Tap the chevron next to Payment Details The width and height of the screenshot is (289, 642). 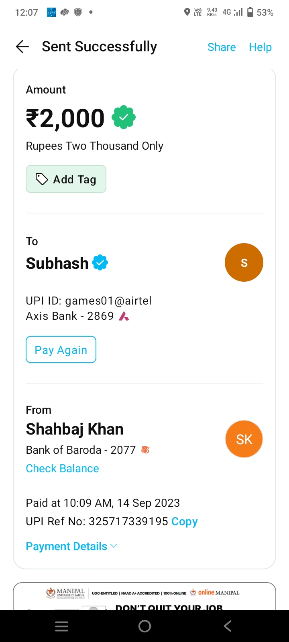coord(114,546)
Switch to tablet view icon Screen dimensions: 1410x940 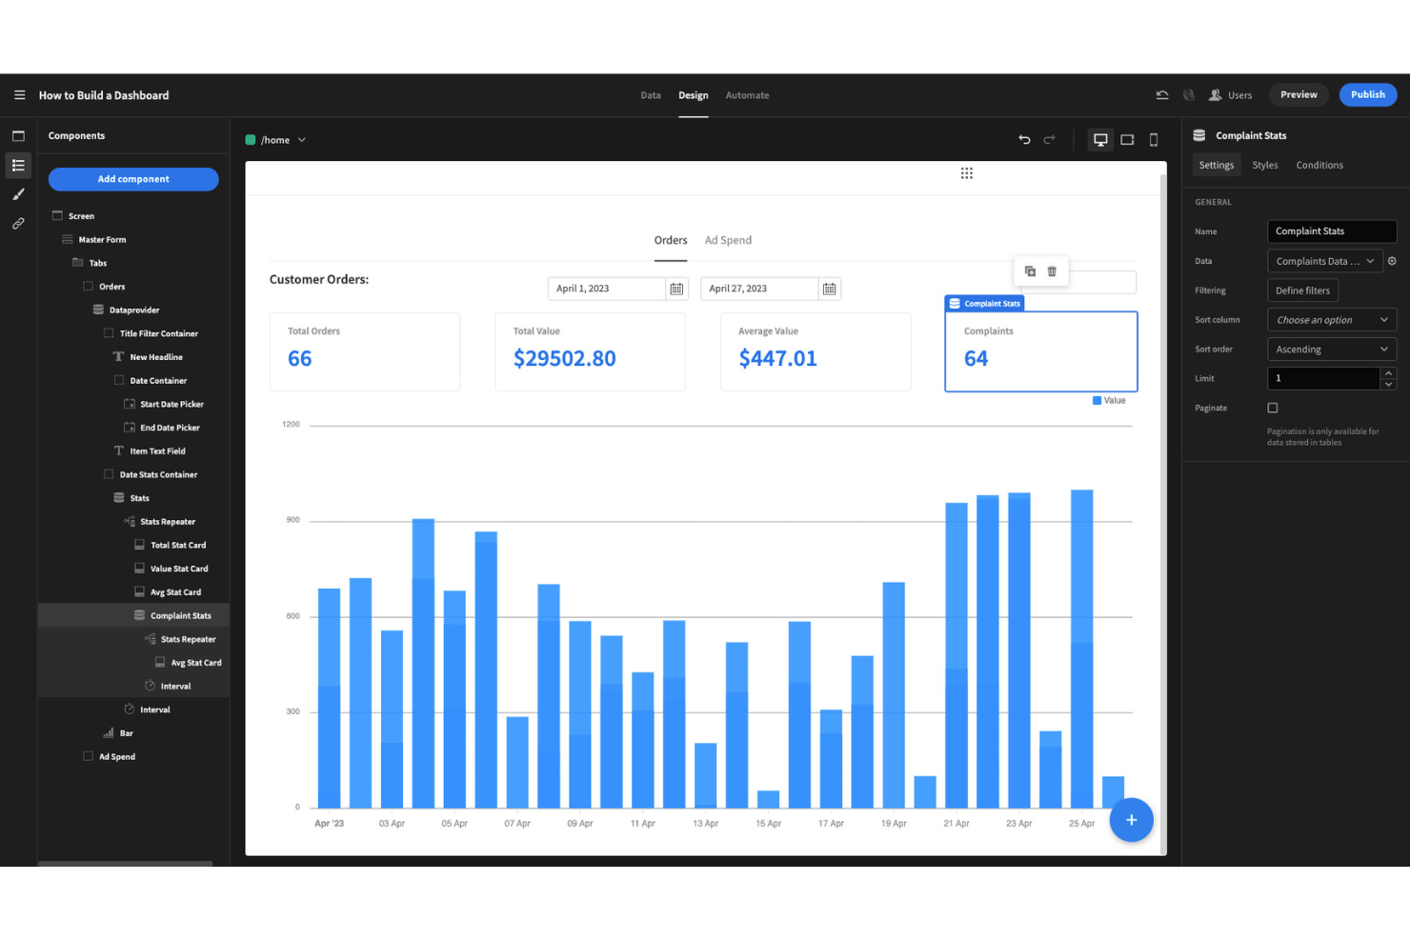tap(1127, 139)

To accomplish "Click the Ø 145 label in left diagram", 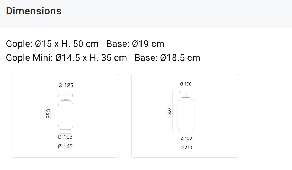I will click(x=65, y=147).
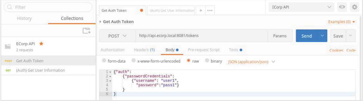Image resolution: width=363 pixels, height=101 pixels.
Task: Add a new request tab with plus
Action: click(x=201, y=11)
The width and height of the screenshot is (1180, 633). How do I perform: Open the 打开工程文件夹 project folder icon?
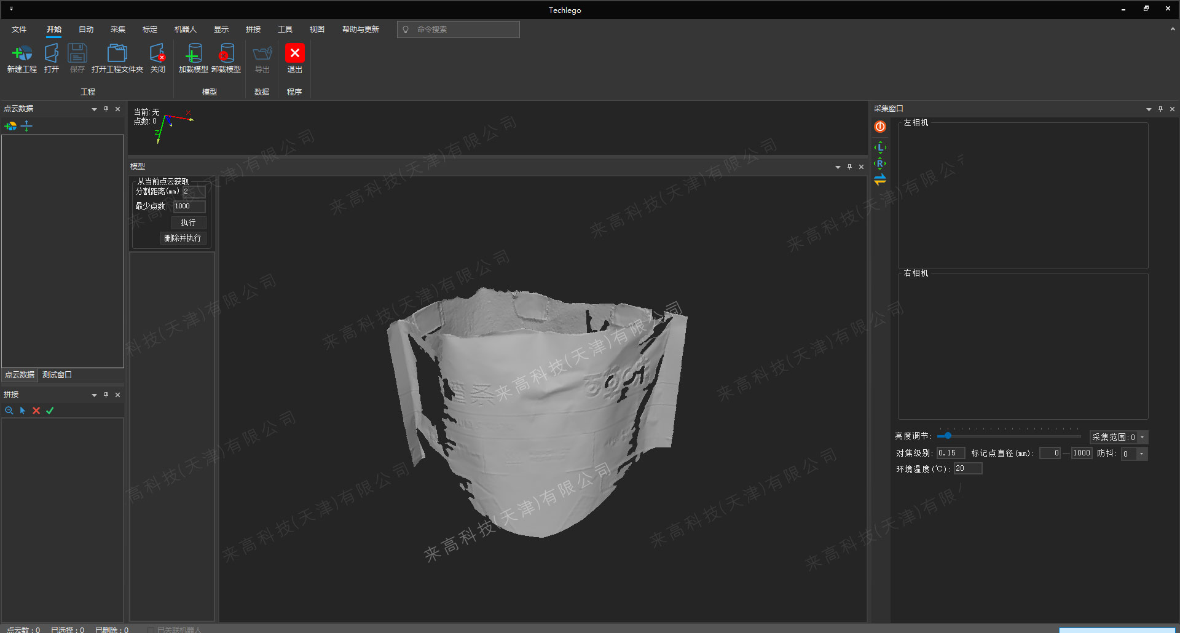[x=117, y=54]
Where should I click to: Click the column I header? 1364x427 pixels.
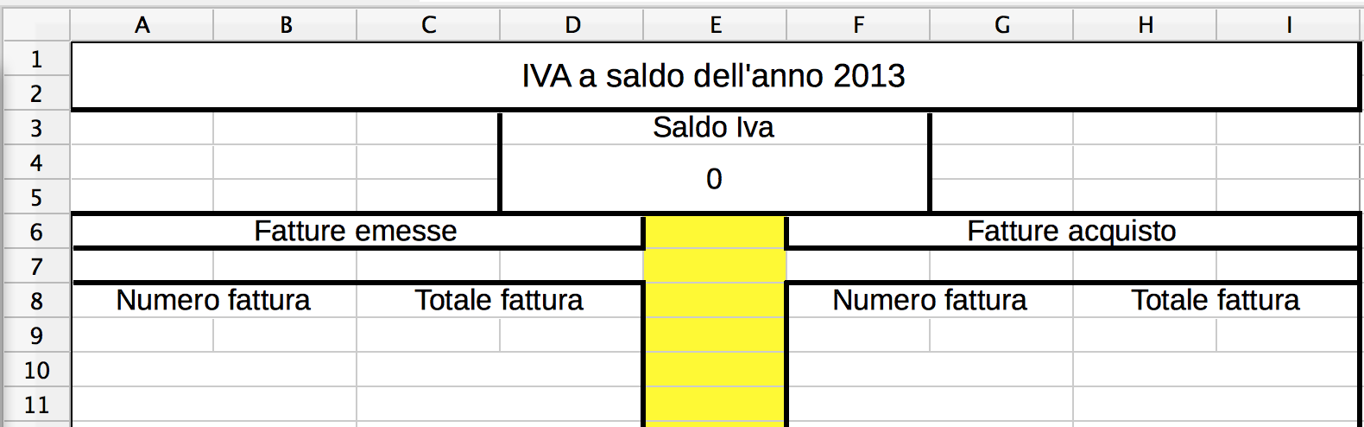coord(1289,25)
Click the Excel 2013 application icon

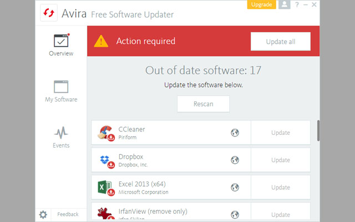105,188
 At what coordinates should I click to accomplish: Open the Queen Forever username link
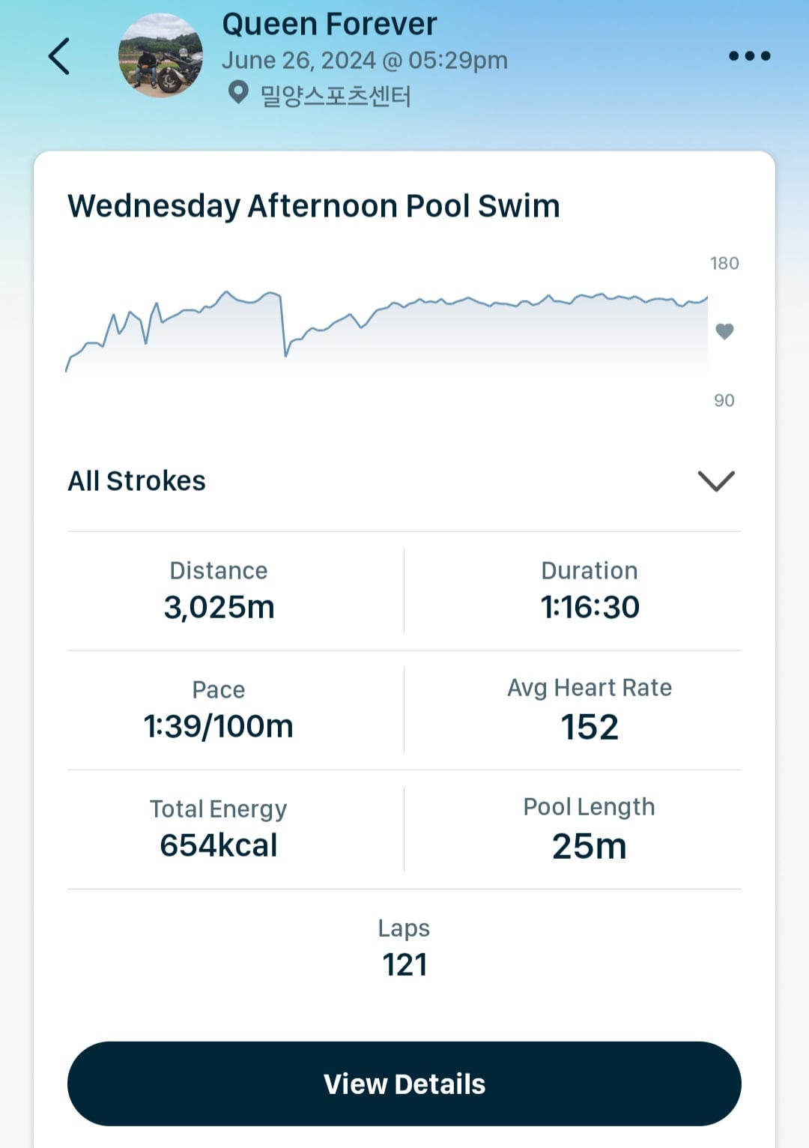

· · · · ·

Task objective
Every line from the one containing "Click the Excel 2013 application icon" through the end of the entries above is to be copied exactly; pictures are to be left out.

Exercise response
Click the Excel 2013 application icon

105,188
 At what coordinates should I click to accomplish: Open the Queen Forever username link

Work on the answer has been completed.